= Robson classification =

Childbirth classification system

The Robson classification, also known as the 10-groups classification or ten groups classification system (TGCS), is a system for classifying pregnant women who undergo childbirth. It was developed to allow more accurate comparison of caesarean section rates between different settings, whether they be individual hospitals or entire regions or countries.
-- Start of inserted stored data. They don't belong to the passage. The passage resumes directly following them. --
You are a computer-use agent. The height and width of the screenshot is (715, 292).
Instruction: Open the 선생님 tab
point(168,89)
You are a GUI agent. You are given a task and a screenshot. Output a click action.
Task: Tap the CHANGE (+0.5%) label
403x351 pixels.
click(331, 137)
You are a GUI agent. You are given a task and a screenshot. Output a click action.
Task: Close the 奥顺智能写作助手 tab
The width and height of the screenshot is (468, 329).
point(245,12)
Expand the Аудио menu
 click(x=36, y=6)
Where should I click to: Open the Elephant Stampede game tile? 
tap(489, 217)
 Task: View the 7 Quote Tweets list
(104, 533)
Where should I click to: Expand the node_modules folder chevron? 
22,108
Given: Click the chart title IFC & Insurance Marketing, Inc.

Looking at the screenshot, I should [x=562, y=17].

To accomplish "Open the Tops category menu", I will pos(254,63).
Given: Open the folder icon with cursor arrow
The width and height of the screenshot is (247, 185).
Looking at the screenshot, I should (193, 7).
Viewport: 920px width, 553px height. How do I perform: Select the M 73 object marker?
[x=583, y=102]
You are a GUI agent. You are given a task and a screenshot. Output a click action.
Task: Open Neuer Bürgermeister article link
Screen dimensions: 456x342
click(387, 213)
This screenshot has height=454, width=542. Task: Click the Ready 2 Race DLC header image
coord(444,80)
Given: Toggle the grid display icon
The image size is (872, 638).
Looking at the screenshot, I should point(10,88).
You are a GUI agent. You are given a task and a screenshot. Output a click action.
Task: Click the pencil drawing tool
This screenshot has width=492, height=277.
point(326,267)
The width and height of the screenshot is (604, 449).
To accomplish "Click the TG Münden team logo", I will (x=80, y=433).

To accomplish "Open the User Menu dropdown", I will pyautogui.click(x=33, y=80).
Endorsed by the World Health Organization in 2015, it differs from other classification systems in that it accounts for all women who undergo delivery, and not just those who proceed to cesarean section.

The ten mutually-exclusive groups were first described by the obstetrician Michael Robson in 2001, and are defined based on the category of the pregnancy, the woman's previous obstetric record, the course of the labour and delivery, and the gestational age at delivery.
1. Nulliparous, single cephalic pregnancy, at least 37 weeks' gestation, spontaneous labour
2. Nulliparous, single cephalic pregnancy, at least 37 weeks' gestation, with either induced labour or a cesarean section prior to the onset of spontaneous labour
3. Multiparous, no previous caesarean section, single cephalic pregnancy, at least 37 weeks' gestation, spontaneous labour
4. Multiparous, no previous caesarean section, single cephalic pregnancy, at least 37 weeks' gestation, with either induced labour or a cesarean section prior to the onset of spontaneous labour
5. Previous caesarean section, single cephalic pregnancy, at least 37 weeks' gestation
6. Nulliparous, single breech pregnancy
7. Multiparous, single breech pregnancy
8. Multiple pregnancy
9. Single pregnancy with transverse or oblique lie
10. Single cephalic pregnancy, 36 weeks' gestation or less

The classification is increasingly used to monitor and compare rates of caesarean section in many countries, and some further subdivisions of the ten groups have been proposed.